Question-10

rank

Let \(A\) and \(B\) be two matrices such that \(AB\) is defined. Select the most appropriate statement.

Matrix multiplication doesn’t increase the rank. To see why note that we can view matrix multiplication in the following way. If \(B = \begin{bmatrix}b_1 & \cdots & b_n\end{bmatrix}\) has \(n\) columns, then \(AB\) can be written as:

\[ AB = \begin{bmatrix} Ab_1 & \cdots & Ab_n \end{bmatrix} \] We see that the \(i^{th}\) column of \(AB\) is a linear combination of the columns of \(A\), with the multipliers coming from the \(i^{th}\) column of \(b\). Thus the column space of \(AB\) is a subspace of the column space of \(A\). It follows that \(\text{rank}(AB) \leqslant \text{rank}(A)\).
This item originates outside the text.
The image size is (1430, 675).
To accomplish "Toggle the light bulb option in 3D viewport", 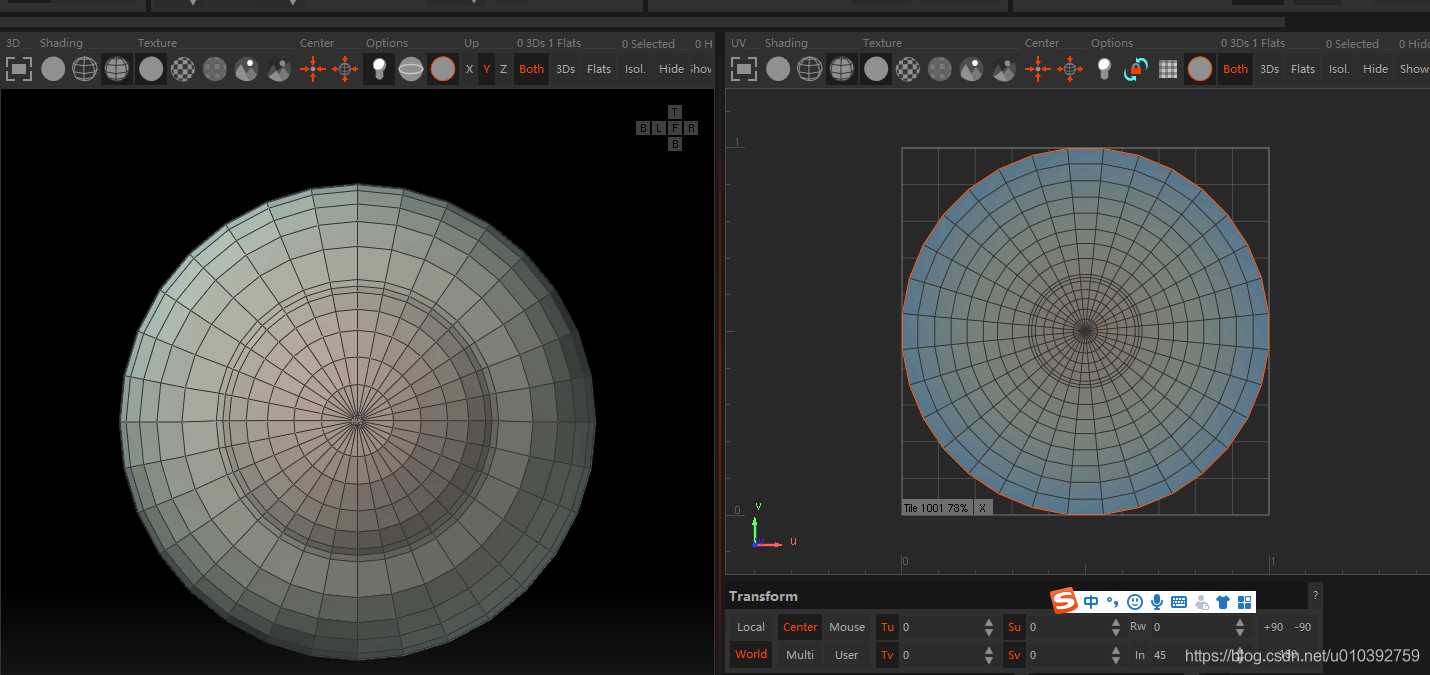I will pyautogui.click(x=378, y=69).

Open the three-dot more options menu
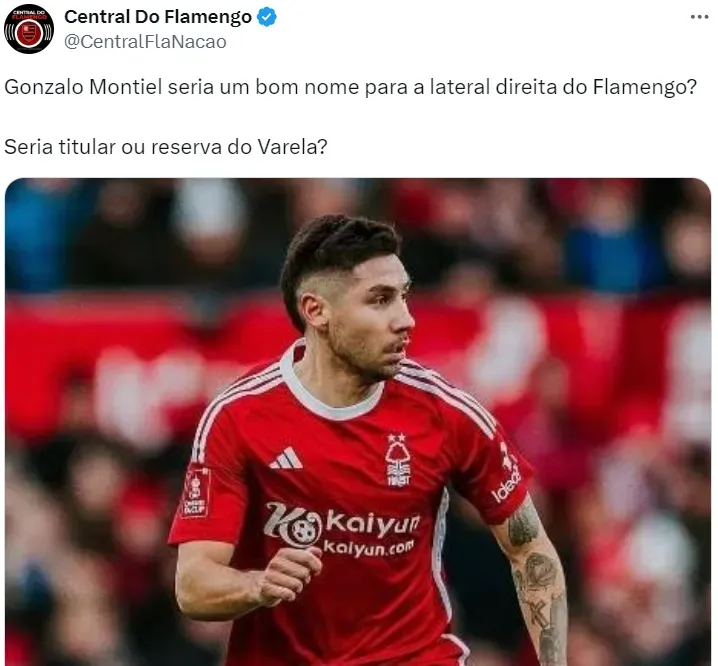[x=699, y=17]
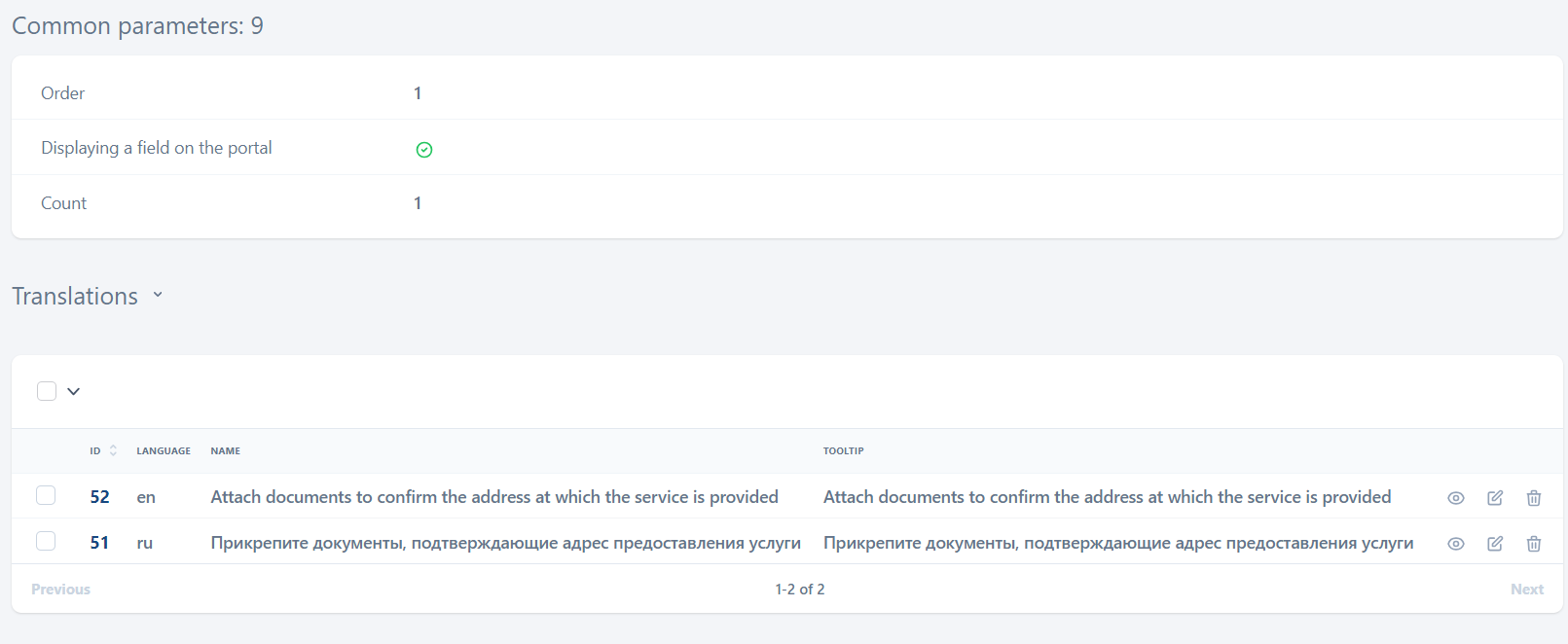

We could also view matrix multiplication in another way. If \(A = \begin{bmatrix}r_1^T\\\vdots\\r_m^T\end{bmatrix}\) has \(m\) rows, then \(AB\) can be written as: \[ AB = \begin{bmatrix} r_1^TB\\ \vdots\\ r_m^TB \end{bmatrix} \] We see that the \(i^{th}\) row of \(AB\) is a linear combination of the rows of \(B\), with the multipliers coming form the \(i^{th}\) row of \(A\). Thus the row space of \(AB\) is a subspace of the row space of \(B\). It follows that \(\text{rank}(AB) \leqslant \text{rank}(B)\).

Combining the two inequalities, we have: \[ \text{rank}(AB) \leqslant \min(\text{rank}(A), \text{rank}(B)) \]

Thus if we start with a matrix \(A\) and multiply it by some matrix \(B\), the rank of the resulting matrix cannot be more than the rank of \(A\).